Schonvermögen: bessere Vermögensfreistellung
Im ersten Jahr des Bezugs von Bürgergeld gelten für die Vermögensprüfung höhere Freibeträge.
Die Vermögensprüfung ist jedoch auch nach Ablauf der Karenzzeit entbürokratisiert worden. Die Freibeträge für die Bürgergeldbeziehenden wurden angehoben. Bei selbstgenutzten Hausgrundstücken oder Eigentumswohnungen wurden zudem anerkannten Wohnflächen in größerem Umfang als zur Zeiten von Arbeitslosengeld II berücksichtigt. Außerdem wurde die Liste der komplett freigestellten Vermögensgegenstände erweitert. Beispielsweise werden alle Versicherungsverträge, die der Alterssicherung dienen, nicht als Vermögen berücksichtigt.
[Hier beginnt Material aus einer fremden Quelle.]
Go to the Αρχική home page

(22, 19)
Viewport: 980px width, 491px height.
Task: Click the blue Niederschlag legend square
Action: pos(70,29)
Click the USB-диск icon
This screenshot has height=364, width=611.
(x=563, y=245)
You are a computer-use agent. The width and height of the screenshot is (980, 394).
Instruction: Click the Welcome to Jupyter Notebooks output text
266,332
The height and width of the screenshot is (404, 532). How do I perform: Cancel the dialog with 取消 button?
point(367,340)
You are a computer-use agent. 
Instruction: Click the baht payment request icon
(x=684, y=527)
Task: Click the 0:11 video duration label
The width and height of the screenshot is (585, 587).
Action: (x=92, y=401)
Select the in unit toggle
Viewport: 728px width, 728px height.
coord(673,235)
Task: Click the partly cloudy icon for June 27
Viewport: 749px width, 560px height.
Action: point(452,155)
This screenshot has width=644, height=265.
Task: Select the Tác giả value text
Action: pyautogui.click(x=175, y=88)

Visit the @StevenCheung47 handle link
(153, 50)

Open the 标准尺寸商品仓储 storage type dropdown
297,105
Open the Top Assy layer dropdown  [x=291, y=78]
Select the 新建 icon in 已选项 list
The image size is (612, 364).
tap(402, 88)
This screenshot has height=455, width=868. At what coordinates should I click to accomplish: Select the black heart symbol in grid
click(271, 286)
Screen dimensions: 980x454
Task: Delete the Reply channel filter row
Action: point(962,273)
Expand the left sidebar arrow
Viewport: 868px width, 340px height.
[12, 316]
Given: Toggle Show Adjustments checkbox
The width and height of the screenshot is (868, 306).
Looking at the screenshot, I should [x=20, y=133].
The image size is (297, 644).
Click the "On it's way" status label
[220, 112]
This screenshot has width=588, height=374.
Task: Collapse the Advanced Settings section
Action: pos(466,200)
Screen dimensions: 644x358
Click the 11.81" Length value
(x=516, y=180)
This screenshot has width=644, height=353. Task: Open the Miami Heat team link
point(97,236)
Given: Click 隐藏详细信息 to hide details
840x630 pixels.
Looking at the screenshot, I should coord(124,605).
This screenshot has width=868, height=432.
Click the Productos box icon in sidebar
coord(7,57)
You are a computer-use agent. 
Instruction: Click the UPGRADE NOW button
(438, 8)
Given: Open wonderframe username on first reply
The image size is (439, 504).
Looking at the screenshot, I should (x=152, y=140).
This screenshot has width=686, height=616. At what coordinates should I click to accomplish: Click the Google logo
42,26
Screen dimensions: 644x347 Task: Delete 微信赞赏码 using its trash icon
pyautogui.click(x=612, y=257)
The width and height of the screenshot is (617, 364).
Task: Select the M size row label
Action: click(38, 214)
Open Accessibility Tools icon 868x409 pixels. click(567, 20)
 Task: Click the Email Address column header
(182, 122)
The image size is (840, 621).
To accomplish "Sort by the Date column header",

Erhöhte Freibeträge für Schülerinnen und Schüler, Studierende und Auszubildende
Im Rahmen des Bürgergeldes und der Reform des SGB II werden die Grundabsetzbeträge für Schüler, Studierende und Auszubildende erhöht. Es soll die Erfahrung vermittelt werden, dass sich eine Arbeitsaufnahme lohnt. Hierdurch werden auch die Chancen für Kinder und Jugendliche verbessert. Die Ungleichheit zwischen Kindern und Jugendlichen aus hilfebedürftigen Familien und solchen, die es nicht sind, wird verringert. Für Studierende und Auszubildende wird so zudem der Anreiz zur Aufnahme bzw. zum Aufrechterhalten einer Beschäftigung erhöht.
Kooperationsplan zur Verbesserung der Teilhabe – aber ohne Vertrauenszeit
Die bisherige Eingliederungsvereinbarung im SGB II wurde durch einen von Leistungsberechtigen und Integrationsfachkräften gemeinsam erarbeiteten Kooperationsplan abgelöst. Dieser Kooperationsplan dokumentiert in klarer und verständlicher Sprache die gemeinsam entwickelte Eingliederungsstrategie. Er steuert den Eingliederungsprozess und ist somit ein Kernelement des Bürgergeld-Gesetzes. An ihn sind weniger rechtliche Folgen geknüpft als an die ehemalige Eingliederungsvereinbarung.
Im Kooperationsplan werden auch Mitwirkungspflichten vereinbart. Das sind insbesondere Eigenbemühungen, die Teilnahme an Maßnahmen und Bewerbungen auf Vermittlungsvorschläge des Jobcenter. Um eine vertrauensvolle Zusammenarbeit durch das neue Bürgergeldgesetz zu stärken, wird die Selbstverantwortung der Leistungsberechtigten und ihre Vertrauensbeziehung zur Integrationsfachkraft gestärkt.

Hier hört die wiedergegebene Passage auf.